Paul's Internet Landfill/ 2019/ Accessing SD Cards on Dumbphones

Accessing SD Cards on Dumbphones

Recently I was giving somebody a dumbphone. It was some Samsung that looked like an old Blackberry, but I do not remember the exact model number and I do not think it is important.

I tried to connect the dumbphone to an Xubuntu 18.04 computer so that I could access its SD card as a drive. It looked as if the phone recognised that it was being connected to the computer, and it looked as if the SD card was being detected by the computer as a drive, but then I could not access the SD card. The output of dmesg looked something like this:

usb 7-1: new full-speed USB device number 2 using uhci_hcd
usb 7-1: New USB device found, idVendor=04e8, idProduct=6640
usb 7-1: New USB device strings: Mfr=1, Product=2, SerialNumber=0
usb 7-1: Product: SAMSUNG CDMA Technologies
usb 7-1: Manufacturer: SAMSUNG Electronics Co.,Ltd.
cdc_acm 7-1:1.0: ttyACM0: USB ACM device
usbcore: registered new interface driver cdc_acm
cdc_acm: USB Abstract Control Model driver for USB modems and ISDN adapters
usbcore: registered new interface driver usbserial_generic
usbserial: USB Serial support registered for generic
usbcore: registered new interface driver qcaux
usbserial: USB Serial support registered for qcaux
qcaux 7-1:1.2: qcaux converter detected
usb 7-1: qcaux converter now attached to ttyUSB0
usb 7-1: USB disconnect, device number 2
cdc_acm 7-1:1.0: failed to set dtr/rts
qcaux ttyUSB0: qcaux converter now disconnected from ttyUSB0
qcaux 7-1:1.2: device disconnected
usb 7-1: new full-speed USB device number 3 using uhci_hcd
usb 7-1: New USB device found, idVendor=05c6, idProduct=1000
usb 7-1: New USB device strings: Mfr=1, Product=2, SerialNumber=3
usb 7-1: Product: USB MMC Storage
usb 7-1: Manufacturer: Qualcomm, Incorporated
usb 7-1: SerialNumber: 000000000002
usb-storage 7-1:1.0: USB Mass Storage device detected
scsi host7: usb-storage 7-1:1.0
scsi 7:0:0:0: Direct-Access     Samsung  Mass Storage     2.31 PQ: 0 ANSI: 2                  
sd 7:0:0:0: Attached scsi generic sg3 type 0
sd 7:0:0:0: [sdc] 30228480 512-byte logical blocks: (15.5 GB/14.4 GiB)
sd 7:0:0:0: [sdc] Write Protect is off
sd 7:0:0:0: [sdc] Mode Sense: 0b 00 00 08
sd 7:0:0:0: [sdc] No Caching mode page found
sd 7:0:0:0: [sdc] Assuming drive cache: write through
 sdc: sdc1
sd 7:0:0:0: [sdc] Attached SCSI removable disk
usbcore: registered new interface driver option
usbserial: USB Serial support registered for GSM modem (1-port)

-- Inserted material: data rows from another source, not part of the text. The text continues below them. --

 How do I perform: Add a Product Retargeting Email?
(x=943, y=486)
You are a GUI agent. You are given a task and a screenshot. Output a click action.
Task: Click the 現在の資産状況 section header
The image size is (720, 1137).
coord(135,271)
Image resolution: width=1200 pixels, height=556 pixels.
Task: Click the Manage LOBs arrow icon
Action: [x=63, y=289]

Once the USB Serial support is registered then the drive (sdc in this case) goes away.

The culprit is something called usb_modeswitch. The idea is that some modem hardware contains separate partitions for drivers in addition to the modem, and they share USB identifiers. usb_modeswitch changes the functionality of the device to privilege the modems.

In my case, the dumbphone is not going to be a modem for the Xubuntu box (and it is a CDMA phone anyways, so...) and this functionality is preventing me from accessing the drive. There are two solutions to this:

First, you could disable usb_modeswitch completely by setting the value of DisableSwitching in /etc/usb_modeswitch.conf to 1.

Alternatively, you could disable mode switching for the particular device, as documented here: http://www.draisberghof.de/usb_modeswitch/bb/viewtopic.php?f=4&t=2458 . The trick is to make a file with the USB identifier (PC identifier?) of the device in /etc/usb_modeswitch.d. In my case, here is the line from dmesg that identifies the dumbphone:

usb 7-1: New USB device found, idVendor=04e8, idProduct=6640

The ID is 04e8:6640 . I can then make a file /etc/usb_modeswitch.d/04e8:6640 that has the following contents:

ATTR{idVendor}=="04e8", ATTR{idProduct}=="6640", GOTO="modeswitch_rules_end"

This should be enough to prevent the modem from appearing, so you can access the SD card.